> _Problem requirements_
Reproduce the full listing that appears beneath this instruction exactly.

> _Task input_
============================================================

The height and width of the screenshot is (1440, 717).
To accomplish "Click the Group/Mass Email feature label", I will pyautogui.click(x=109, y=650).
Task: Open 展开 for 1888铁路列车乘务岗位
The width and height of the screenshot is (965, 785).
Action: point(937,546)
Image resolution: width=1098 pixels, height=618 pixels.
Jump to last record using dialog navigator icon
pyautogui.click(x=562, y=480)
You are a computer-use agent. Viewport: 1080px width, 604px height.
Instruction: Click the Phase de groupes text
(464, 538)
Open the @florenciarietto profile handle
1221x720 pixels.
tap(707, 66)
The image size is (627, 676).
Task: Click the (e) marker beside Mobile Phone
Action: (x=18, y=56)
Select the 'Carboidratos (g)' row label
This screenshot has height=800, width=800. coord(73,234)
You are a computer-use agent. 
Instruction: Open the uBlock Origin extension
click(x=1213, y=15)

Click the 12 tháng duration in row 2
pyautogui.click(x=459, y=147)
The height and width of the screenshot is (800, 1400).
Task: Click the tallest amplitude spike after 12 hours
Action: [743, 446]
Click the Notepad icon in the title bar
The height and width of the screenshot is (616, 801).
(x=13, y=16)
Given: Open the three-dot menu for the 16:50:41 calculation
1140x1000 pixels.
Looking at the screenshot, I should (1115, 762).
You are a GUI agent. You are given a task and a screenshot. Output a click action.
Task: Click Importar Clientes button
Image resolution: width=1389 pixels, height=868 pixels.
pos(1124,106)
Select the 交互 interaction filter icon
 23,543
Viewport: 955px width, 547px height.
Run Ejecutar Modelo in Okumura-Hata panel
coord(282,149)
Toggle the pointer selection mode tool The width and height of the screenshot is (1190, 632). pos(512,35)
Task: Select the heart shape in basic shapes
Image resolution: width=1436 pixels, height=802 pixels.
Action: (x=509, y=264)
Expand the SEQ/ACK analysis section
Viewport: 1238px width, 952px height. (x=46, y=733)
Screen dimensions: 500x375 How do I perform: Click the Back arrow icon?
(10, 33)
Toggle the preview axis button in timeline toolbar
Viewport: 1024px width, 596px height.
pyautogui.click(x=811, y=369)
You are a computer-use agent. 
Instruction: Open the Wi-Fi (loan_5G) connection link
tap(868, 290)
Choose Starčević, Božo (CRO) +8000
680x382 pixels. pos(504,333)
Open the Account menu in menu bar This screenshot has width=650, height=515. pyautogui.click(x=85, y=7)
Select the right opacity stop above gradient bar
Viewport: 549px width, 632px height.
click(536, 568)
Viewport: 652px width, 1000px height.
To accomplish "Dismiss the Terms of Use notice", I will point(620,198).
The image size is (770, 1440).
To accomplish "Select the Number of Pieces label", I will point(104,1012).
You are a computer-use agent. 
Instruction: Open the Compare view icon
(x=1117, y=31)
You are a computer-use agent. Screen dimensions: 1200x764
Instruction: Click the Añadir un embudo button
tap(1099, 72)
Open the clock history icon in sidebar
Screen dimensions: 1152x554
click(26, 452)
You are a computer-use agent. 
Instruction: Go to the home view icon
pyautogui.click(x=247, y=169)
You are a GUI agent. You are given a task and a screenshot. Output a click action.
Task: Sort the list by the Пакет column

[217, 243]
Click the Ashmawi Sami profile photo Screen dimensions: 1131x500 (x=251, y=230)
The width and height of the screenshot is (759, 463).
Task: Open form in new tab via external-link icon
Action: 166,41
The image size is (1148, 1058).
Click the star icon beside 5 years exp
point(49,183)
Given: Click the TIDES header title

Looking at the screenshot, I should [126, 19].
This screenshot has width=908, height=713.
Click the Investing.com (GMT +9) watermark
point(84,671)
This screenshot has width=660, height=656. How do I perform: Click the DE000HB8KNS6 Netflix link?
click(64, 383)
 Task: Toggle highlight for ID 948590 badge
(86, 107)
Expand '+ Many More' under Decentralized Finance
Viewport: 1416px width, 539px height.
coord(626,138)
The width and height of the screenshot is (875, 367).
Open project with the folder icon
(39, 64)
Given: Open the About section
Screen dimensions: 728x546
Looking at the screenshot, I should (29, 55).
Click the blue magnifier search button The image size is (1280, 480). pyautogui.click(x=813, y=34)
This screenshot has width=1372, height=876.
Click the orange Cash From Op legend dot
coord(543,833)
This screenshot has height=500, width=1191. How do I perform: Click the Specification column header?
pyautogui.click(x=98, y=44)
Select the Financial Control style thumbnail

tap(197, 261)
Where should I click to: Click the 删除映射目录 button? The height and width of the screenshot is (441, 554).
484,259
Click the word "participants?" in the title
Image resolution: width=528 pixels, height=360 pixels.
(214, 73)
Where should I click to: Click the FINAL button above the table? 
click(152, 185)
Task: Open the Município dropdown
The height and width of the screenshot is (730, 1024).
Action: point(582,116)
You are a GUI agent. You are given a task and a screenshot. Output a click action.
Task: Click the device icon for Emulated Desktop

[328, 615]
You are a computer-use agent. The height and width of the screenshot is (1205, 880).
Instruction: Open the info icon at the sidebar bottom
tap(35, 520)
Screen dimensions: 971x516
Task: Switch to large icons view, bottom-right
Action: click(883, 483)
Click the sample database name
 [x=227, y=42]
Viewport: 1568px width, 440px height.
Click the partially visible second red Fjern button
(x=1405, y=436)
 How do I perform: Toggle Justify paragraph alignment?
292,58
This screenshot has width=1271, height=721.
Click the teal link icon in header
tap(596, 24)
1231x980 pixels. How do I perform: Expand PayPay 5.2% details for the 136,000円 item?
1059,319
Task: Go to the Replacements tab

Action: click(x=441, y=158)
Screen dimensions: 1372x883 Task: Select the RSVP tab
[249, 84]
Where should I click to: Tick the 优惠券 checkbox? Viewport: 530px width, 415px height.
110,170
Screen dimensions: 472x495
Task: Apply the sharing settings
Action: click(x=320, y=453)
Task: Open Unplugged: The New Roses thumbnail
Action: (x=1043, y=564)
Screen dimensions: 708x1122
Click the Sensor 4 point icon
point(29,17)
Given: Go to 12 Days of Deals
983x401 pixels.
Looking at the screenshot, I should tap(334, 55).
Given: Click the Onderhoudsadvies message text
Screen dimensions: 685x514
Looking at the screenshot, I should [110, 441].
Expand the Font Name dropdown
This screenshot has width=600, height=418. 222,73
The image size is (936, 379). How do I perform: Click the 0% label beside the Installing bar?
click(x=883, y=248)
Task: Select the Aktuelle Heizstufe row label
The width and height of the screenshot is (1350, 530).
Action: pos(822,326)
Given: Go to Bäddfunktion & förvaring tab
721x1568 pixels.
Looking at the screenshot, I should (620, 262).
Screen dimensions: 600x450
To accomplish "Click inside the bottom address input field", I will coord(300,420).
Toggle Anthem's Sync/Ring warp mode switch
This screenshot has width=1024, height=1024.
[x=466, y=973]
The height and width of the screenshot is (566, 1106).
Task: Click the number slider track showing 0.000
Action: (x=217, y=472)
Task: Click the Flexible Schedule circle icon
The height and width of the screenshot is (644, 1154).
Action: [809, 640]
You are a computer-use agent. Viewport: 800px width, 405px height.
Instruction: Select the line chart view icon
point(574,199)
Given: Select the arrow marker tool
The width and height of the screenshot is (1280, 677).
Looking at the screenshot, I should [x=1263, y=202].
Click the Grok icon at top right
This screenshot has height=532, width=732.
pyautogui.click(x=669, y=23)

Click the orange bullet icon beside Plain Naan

============================================================

> _Output of the task_
The height and width of the screenshot is (1440, 717).
To accomplish "Click the Group/Mass Email feature label", I will pyautogui.click(x=109, y=650).
Task: Open 展开 for 1888铁路列车乘务岗位
The width and height of the screenshot is (965, 785).
Action: point(937,546)
Image resolution: width=1098 pixels, height=618 pixels.
Jump to last record using dialog navigator icon
pyautogui.click(x=562, y=480)
You are a computer-use agent. Viewport: 1080px width, 604px height.
Instruction: Click the Phase de groupes text
(464, 538)
Open the @florenciarietto profile handle
1221x720 pixels.
tap(707, 66)
The image size is (627, 676).
Task: Click the (e) marker beside Mobile Phone
Action: (x=18, y=56)
Select the 'Carboidratos (g)' row label
This screenshot has height=800, width=800. coord(73,234)
You are a computer-use agent. 
Instruction: Open the uBlock Origin extension
click(x=1213, y=15)

Click the 12 tháng duration in row 2
pyautogui.click(x=459, y=147)
The height and width of the screenshot is (800, 1400).
Task: Click the tallest amplitude spike after 12 hours
Action: [743, 446]
Click the Notepad icon in the title bar
The height and width of the screenshot is (616, 801).
(x=13, y=16)
Given: Open the three-dot menu for the 16:50:41 calculation
1140x1000 pixels.
Looking at the screenshot, I should (1115, 762).
You are a GUI agent. You are given a task and a screenshot. Output a click action.
Task: Click Importar Clientes button
Image resolution: width=1389 pixels, height=868 pixels.
pos(1124,106)
Select the 交互 interaction filter icon
 23,543
Viewport: 955px width, 547px height.
Run Ejecutar Modelo in Okumura-Hata panel
coord(282,149)
Toggle the pointer selection mode tool The width and height of the screenshot is (1190, 632). pos(512,35)
Task: Select the heart shape in basic shapes
Image resolution: width=1436 pixels, height=802 pixels.
Action: (x=509, y=264)
Expand the SEQ/ACK analysis section
Viewport: 1238px width, 952px height. (x=46, y=733)
Screen dimensions: 500x375 How do I perform: Click the Back arrow icon?
(10, 33)
Toggle the preview axis button in timeline toolbar
Viewport: 1024px width, 596px height.
pyautogui.click(x=811, y=369)
You are a computer-use agent. 
Instruction: Open the Wi-Fi (loan_5G) connection link
tap(868, 290)
Choose Starčević, Božo (CRO) +8000
680x382 pixels. pos(504,333)
Open the Account menu in menu bar This screenshot has width=650, height=515. pyautogui.click(x=85, y=7)
Select the right opacity stop above gradient bar
Viewport: 549px width, 632px height.
click(536, 568)
Viewport: 652px width, 1000px height.
To accomplish "Dismiss the Terms of Use notice", I will point(620,198).
The image size is (770, 1440).
To accomplish "Select the Number of Pieces label", I will point(104,1012).
You are a computer-use agent. 
Instruction: Open the Compare view icon
(x=1117, y=31)
You are a computer-use agent. Screen dimensions: 1200x764
Instruction: Click the Añadir un embudo button
tap(1099, 72)
Open the clock history icon in sidebar
Screen dimensions: 1152x554
click(26, 452)
You are a computer-use agent. 
Instruction: Go to the home view icon
pyautogui.click(x=247, y=169)
You are a GUI agent. You are given a task and a screenshot. Output a click action.
Task: Sort the list by the Пакет column

[217, 243]
Click the Ashmawi Sami profile photo Screen dimensions: 1131x500 (x=251, y=230)
The width and height of the screenshot is (759, 463).
Task: Open form in new tab via external-link icon
Action: 166,41
The image size is (1148, 1058).
Click the star icon beside 5 years exp
point(49,183)
Given: Click the TIDES header title

Looking at the screenshot, I should [126, 19].
This screenshot has width=908, height=713.
Click the Investing.com (GMT +9) watermark
point(84,671)
This screenshot has width=660, height=656. How do I perform: Click the DE000HB8KNS6 Netflix link?
click(64, 383)
 Task: Toggle highlight for ID 948590 badge
(86, 107)
Expand '+ Many More' under Decentralized Finance
Viewport: 1416px width, 539px height.
coord(626,138)
The width and height of the screenshot is (875, 367).
Open project with the folder icon
(39, 64)
Given: Open the About section
Screen dimensions: 728x546
Looking at the screenshot, I should (29, 55).
Click the blue magnifier search button The image size is (1280, 480). pyautogui.click(x=813, y=34)
This screenshot has width=1372, height=876.
Click the orange Cash From Op legend dot
coord(543,833)
This screenshot has height=500, width=1191. How do I perform: Click the Specification column header?
pyautogui.click(x=98, y=44)
Select the Financial Control style thumbnail

tap(197, 261)
Where should I click to: Click the 删除映射目录 button? The height and width of the screenshot is (441, 554).
484,259
Click the word "participants?" in the title
Image resolution: width=528 pixels, height=360 pixels.
(214, 73)
Where should I click to: Click the FINAL button above the table? 
click(152, 185)
Task: Open the Município dropdown
The height and width of the screenshot is (730, 1024).
Action: point(582,116)
You are a GUI agent. You are given a task and a screenshot. Output a click action.
Task: Click the device icon for Emulated Desktop

[328, 615]
You are a computer-use agent. The height and width of the screenshot is (1205, 880).
Instruction: Open the info icon at the sidebar bottom
tap(35, 520)
Screen dimensions: 971x516
Task: Switch to large icons view, bottom-right
Action: click(883, 483)
Click the sample database name
 [x=227, y=42]
Viewport: 1568px width, 440px height.
Click the partially visible second red Fjern button
(x=1405, y=436)
 How do I perform: Toggle Justify paragraph alignment?
292,58
This screenshot has width=1271, height=721.
Click the teal link icon in header
tap(596, 24)
1231x980 pixels. How do I perform: Expand PayPay 5.2% details for the 136,000円 item?
1059,319
Task: Go to the Replacements tab

Action: click(x=441, y=158)
Screen dimensions: 1372x883 Task: Select the RSVP tab
[249, 84]
Where should I click to: Tick the 优惠券 checkbox? Viewport: 530px width, 415px height.
110,170
Screen dimensions: 472x495
Task: Apply the sharing settings
Action: click(x=320, y=453)
Task: Open Unplugged: The New Roses thumbnail
Action: (x=1043, y=564)
Screen dimensions: 708x1122
Click the Sensor 4 point icon
point(29,17)
Given: Go to 12 Days of Deals
983x401 pixels.
Looking at the screenshot, I should tap(334, 55).
Given: Click the Onderhoudsadvies message text
Screen dimensions: 685x514
Looking at the screenshot, I should [110, 441].
Expand the Font Name dropdown
This screenshot has width=600, height=418. 222,73
The image size is (936, 379). How do I perform: Click the 0% label beside the Installing bar?
click(x=883, y=248)
Task: Select the Aktuelle Heizstufe row label
The width and height of the screenshot is (1350, 530).
Action: pos(822,326)
Given: Go to Bäddfunktion & förvaring tab
721x1568 pixels.
Looking at the screenshot, I should (620, 262).
Screen dimensions: 600x450
To accomplish "Click inside the bottom address input field", I will coord(300,420).
Toggle Anthem's Sync/Ring warp mode switch
This screenshot has width=1024, height=1024.
[x=466, y=973]
The height and width of the screenshot is (566, 1106).
Task: Click the number slider track showing 0.000
Action: (x=217, y=472)
Task: Click the Flexible Schedule circle icon
The height and width of the screenshot is (644, 1154).
Action: [809, 640]
You are a computer-use agent. Viewport: 800px width, 405px height.
Instruction: Select the line chart view icon
point(574,199)
Given: Select the arrow marker tool
The width and height of the screenshot is (1280, 677).
Looking at the screenshot, I should [x=1263, y=202].
Click the Grok icon at top right
This screenshot has height=532, width=732.
pyautogui.click(x=669, y=23)

Click the orange bullet icon beside Plain Naan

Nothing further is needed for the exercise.